[CSDb] - User Forums - On the relative pros and cons of various RLE schemes

Welcome to our latest new user Werner ! (Registered 2024-05-30)

You are not logged in - nap

CSDb User Forums

Forums > C64 Coding > On the relative pros and cons of various RLE schemes

2024-04-21 17:12

ChristopherJam

Registered: Aug 2004
Posts: 1382

On the relative pros and cons of various RLE schemes

So over in Native crunch/decrunch code. I just suggested encoding
abbcdddeffffg as
abb{0}cdd{1}eff{2}g

Raistlin kindly liked the idea, Krill quite sensibly didn't want us to hijack the post and suggested a new post for the new topic. so... Have at it!

... 32 posts hidden. Click here to view all posts....

2024-04-23 10:06

enthusi

Registered: May 2004
Posts: 675

Just to add an alternative which is a bit special but cute:
Maniac Mansion and ZMK use some RLE depacker that resides in ZP and encodes most-common bytes, which I felt works rather well for graphics. I wrote something about that here:
https://www.pagetable.com/?p=603

A byte of < $40 = count of raw bytes following
$3f to < $80 represents the length of the run of the byte to follow (+$3f of course).
$7f to < $a0 is the number of runs of most common byte 1,
$9f to < $c0 and $bf to <$e0 and $df-$ff for common byte 2, 3 and 4 respectively.

2024-04-23 15:21

ChristopherJam

Registered: Aug 2004
Posts: 1382

ooh, I like that one enthusi.

Really interesting the historical divide between packers and crunchers, especially the way intros tended to be displayed between one and the other. It does indeed reduce the impact on runlength limits considerably. Not sure why I ever bothered trying to improve the ratio of my higher ratio crunchers for empty spaces now :P

2024-04-23 16:35

Martin Piper

Registered: Nov 2007
Posts: 646

In the old days, dictionary based compression would be quite slow and memory hungry. The usual way of speeding it up would be to limit the distance searched and limit the dictionary.

Using a RLE compression pass before a dictionary compression stage would reduce the total input data, it would reduce the strain on the dictionary, and would pass some benefit along to the dictionary based compression.

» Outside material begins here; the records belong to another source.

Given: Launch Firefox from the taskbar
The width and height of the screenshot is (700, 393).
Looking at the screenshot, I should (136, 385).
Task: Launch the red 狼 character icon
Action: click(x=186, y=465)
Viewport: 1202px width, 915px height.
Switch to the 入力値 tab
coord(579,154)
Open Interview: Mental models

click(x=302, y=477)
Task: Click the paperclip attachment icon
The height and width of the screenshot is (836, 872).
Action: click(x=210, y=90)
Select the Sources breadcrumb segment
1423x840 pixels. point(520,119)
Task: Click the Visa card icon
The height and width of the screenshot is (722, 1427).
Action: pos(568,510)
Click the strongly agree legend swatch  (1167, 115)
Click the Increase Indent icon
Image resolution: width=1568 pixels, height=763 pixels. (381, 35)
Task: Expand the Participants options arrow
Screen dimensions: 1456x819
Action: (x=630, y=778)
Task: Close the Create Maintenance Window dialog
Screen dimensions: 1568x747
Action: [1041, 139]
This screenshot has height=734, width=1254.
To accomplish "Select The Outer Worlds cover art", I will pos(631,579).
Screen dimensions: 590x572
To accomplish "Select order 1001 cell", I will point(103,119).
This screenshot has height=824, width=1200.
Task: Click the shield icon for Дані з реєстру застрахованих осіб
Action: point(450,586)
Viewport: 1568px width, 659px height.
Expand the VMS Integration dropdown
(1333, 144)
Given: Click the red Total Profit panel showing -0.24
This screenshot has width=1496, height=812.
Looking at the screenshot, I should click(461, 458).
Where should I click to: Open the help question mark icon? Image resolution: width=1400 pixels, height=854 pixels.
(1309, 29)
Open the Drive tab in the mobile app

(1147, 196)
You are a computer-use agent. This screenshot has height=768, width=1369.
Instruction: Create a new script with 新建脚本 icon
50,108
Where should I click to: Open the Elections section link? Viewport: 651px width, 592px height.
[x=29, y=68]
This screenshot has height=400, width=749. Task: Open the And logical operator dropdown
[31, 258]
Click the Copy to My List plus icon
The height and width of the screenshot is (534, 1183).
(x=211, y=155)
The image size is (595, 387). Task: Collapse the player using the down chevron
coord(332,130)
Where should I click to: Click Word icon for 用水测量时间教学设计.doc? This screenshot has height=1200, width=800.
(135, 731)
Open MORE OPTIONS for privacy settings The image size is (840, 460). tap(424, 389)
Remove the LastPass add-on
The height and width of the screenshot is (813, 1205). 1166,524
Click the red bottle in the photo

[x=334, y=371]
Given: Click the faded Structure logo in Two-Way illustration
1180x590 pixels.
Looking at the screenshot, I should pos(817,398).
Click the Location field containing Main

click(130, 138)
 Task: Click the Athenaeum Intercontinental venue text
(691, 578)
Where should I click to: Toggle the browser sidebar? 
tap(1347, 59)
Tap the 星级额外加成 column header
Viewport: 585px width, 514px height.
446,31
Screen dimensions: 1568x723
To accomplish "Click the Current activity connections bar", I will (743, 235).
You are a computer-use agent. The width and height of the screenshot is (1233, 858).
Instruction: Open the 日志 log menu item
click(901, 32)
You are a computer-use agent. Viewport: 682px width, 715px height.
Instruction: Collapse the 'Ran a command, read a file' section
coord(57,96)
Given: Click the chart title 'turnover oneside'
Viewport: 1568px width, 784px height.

As dictionary algorithms improve, and also as time and memory becomes less of an issue, the dictionary size can be increased and this means there is less benefit to shrinking the input data with a RLE pre-pass.

2024-04-23 18:46

Fungus

Registered: Sep 2002
Posts: 629

Main reason for packing first was before crunchers had REU versions with 2mhz or 8mhz support they were slow as hell and took many hours. So smaller input files crunched way faster. Also crunching large files tended to bug out. They generally were smaller too, so it became the norm.

2024-05-29 11:39

Starfox

Registered: Jul 2014
Posts: 34

I researched a lot about RLE a year ago.

Forgot most of it, lol!

But you can preprocess the data before run-length encoding it, to make the RLE more successful.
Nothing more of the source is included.